Nella serata di ieri, 31 agosto, la piccola Repubblica di San Marino ha approvato la legge sull’aborto con 32 voti a favore, 7 contrari, 10 astenuti e 10 assenti

Alla legge si è arrivati dopo un referendum che si era tenuto lo scorso settembre e che era stato voluto e promosso dai movimenti femministi, come l’Unione Donne Sammarinesi. Il referendum si era tenuto dopo 18 anni di tentativi di depenalizzare l’interruzione volontaria di gravidanza: con una maggioranza larghissima (77,3 per cento) e un’affluenza del 41 per cento, gli abitanti di San Marino avevano espresso un voto favorevole alla depenalizzazione, costringendo quindi il parlamento a modificare il codice penale e a disciplinarla con una legge.

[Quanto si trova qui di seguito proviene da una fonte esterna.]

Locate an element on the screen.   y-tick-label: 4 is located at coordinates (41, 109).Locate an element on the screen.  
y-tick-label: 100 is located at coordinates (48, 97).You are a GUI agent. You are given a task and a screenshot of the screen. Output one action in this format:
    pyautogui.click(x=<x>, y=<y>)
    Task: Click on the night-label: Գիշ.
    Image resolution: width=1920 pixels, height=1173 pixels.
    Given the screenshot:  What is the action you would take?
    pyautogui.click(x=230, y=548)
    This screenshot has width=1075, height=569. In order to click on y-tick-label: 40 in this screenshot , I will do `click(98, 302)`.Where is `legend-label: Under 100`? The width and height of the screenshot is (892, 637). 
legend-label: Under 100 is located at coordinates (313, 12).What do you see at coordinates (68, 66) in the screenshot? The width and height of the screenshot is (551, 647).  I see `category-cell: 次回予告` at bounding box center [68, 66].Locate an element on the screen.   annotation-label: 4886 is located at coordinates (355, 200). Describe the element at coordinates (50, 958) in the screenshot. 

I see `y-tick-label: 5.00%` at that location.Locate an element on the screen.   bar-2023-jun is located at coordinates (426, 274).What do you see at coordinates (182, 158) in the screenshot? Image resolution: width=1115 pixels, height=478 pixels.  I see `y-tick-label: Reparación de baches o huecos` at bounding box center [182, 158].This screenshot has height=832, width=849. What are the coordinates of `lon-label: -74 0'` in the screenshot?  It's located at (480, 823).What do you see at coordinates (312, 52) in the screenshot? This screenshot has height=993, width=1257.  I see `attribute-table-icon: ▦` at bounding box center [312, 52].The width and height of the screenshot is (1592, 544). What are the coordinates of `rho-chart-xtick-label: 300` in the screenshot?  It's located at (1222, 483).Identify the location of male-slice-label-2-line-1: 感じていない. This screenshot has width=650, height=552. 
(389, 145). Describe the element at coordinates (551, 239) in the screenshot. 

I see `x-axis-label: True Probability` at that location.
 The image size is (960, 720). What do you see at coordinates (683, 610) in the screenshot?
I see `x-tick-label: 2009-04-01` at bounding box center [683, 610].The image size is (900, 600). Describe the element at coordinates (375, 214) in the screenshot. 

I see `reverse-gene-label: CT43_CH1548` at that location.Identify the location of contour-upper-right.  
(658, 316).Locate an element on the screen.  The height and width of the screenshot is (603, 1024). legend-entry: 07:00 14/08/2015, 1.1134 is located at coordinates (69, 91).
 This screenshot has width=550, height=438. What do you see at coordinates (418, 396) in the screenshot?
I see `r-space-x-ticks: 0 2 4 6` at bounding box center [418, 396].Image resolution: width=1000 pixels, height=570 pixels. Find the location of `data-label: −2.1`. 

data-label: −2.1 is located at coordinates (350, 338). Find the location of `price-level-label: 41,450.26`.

San Marino, il referendum volto alla depenalizzazione dell'aborto
San Marino, il referendum volto alla depenalizzazione dell’aborto

Prima dell’approvazione di questa legge, a San Marino gli articoli 153 e 154 del codice penale prevedevano il carcere da sei mesi a tre anni per la donna che abortiva, e pene fino a sei anni per chi l’aiutava o eseguiva materialmente l’aborto.

Cosa prevede la legge

La legge prevede l’istituzione di consultori in cui le minorenni potranno accedere alla contraccezione di emergenza senza l’autorizzazione dei genitori o la ricetta, l’inserimento di programmi di educazione sessuale nelle scuole, il divieto di effettuare interventi di interruzione volontaria di gravidanza in libera professione per il personale che scelga l’obiezione di coscienza, la perseguibilità di professionisti che forniscano informazioni false al fine di dissuadere la donna dal richiedere l’interruzione di gravidanza.

La legge impone anche la tutela della «dignità della donna da qualsiasi giudizio morale o pressione psicologica in relazione alla scelta personale o all’intenzionalità della stessa di fare ricorso alle procedure o agli interventi previsti» dalla legge.

La legge prevede inoltre misure per limitare gli effetti di eventuali obiezioni di coscienza sulla donna che scelga di abortire, con un obbligo per l’Istituto per la Sicurezza Sociale, quello che garantisce il ricorso all’interruzione volontaria di gravidanza, di «attivare appositi contratti a convenzione con professionisti non obiettori» in caso di impossibilità a ricorrere all’aborto in una struttura in cui è previsto.